I'm looking forward to your future announcements!
Comment posted by Sean Hanly
at 11/1/2007 8:30:45 AM
Great to see an overall positive response.
To pick up on some of the points mentioned:
- TM (in the guise most of us know them anyways) is not the big player in the end of the market we are playing in – mid to end of the tail to use long tail metaphor. The venues and festivals do not tend to use TM and TM does not provide them with the demand that they would for example drive towards higher end concerts.
- Most of the impetus for sale for our clients are there own marketing initiatives whether it be newspaper, direct, etc. Very rarely is it a browsing situation.
- The listings is something we may to look at in the future. However this space has been 'polluted' by existing providers who tend:
– take ownership of data and relationship through some type of membership scheme
– excessive charges justified by referrals that often times are not true referrals.
– we as a policy do not take any ownership of the client data or interfere in the relationship because of this.
- On the entertainment.ie style partnership all I would say is watch this space.
Comment posted by Conor O’Neill
at 11/1/2007 5:57:18 AM
I didn't actually realise that IAC would be doing their Q3 results yesterday!

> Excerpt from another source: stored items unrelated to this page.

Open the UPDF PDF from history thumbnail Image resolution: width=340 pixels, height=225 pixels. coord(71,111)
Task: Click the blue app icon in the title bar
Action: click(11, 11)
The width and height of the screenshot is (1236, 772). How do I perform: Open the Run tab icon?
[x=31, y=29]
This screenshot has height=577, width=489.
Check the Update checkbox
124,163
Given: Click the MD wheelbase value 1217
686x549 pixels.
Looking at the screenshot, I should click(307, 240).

The story on Ticketmaster was margin still declining due to operating cost increases but operating income up 9%. Expecting flat or up slightly in Q4?.
Comment posted by Conor O’Neill
at 11/1/2007 4:42:41 AM
I'd love to see an analysis of point-of-origin for ticket sales for different event types. i.e. where did the impetus for the sale come from: newspaper ad, billboard, word of mouth, the event/venue site itself or from Ticketmaster direct.
For all those events and venues where you already know what you want, Ticketmaster has no advantage. For times where you are looking for something to attend and just want to browse, obviously they have the upper hand.
One thing Ticketsolve could do there is have a portal site with listings only (or partner with equivalent of Entertainment.ie) that then re-direct people to the event/venue sites themselves.
Comment posted by Alan O’Rourke
at 11/1/2007 4:28:36 AM
A note to the guys if they are reading this, my wife is a county arts officer and programmes events year round. This would be ideal for her and all the other arts offices around the country. Might be worth giving them a shout.
Comment posted by Alan O’Rourke
at 11/1/2007 4:21:47 AM
Its a great idea and i hope it works. Back when running events for the Designers Guild we went with a similar start-up (less web, more phone and email) in Dublin and found the service great and costs a fraction of ticketmaster. The problems they had was in building enough momentum against the monster Ticketmaster. It was catch 22 for venues. While very expensive ticketmaster had the audience so venues were afraid of low attendance if they didnt go with them, even if they earned less money. I don't believe the start-up survived.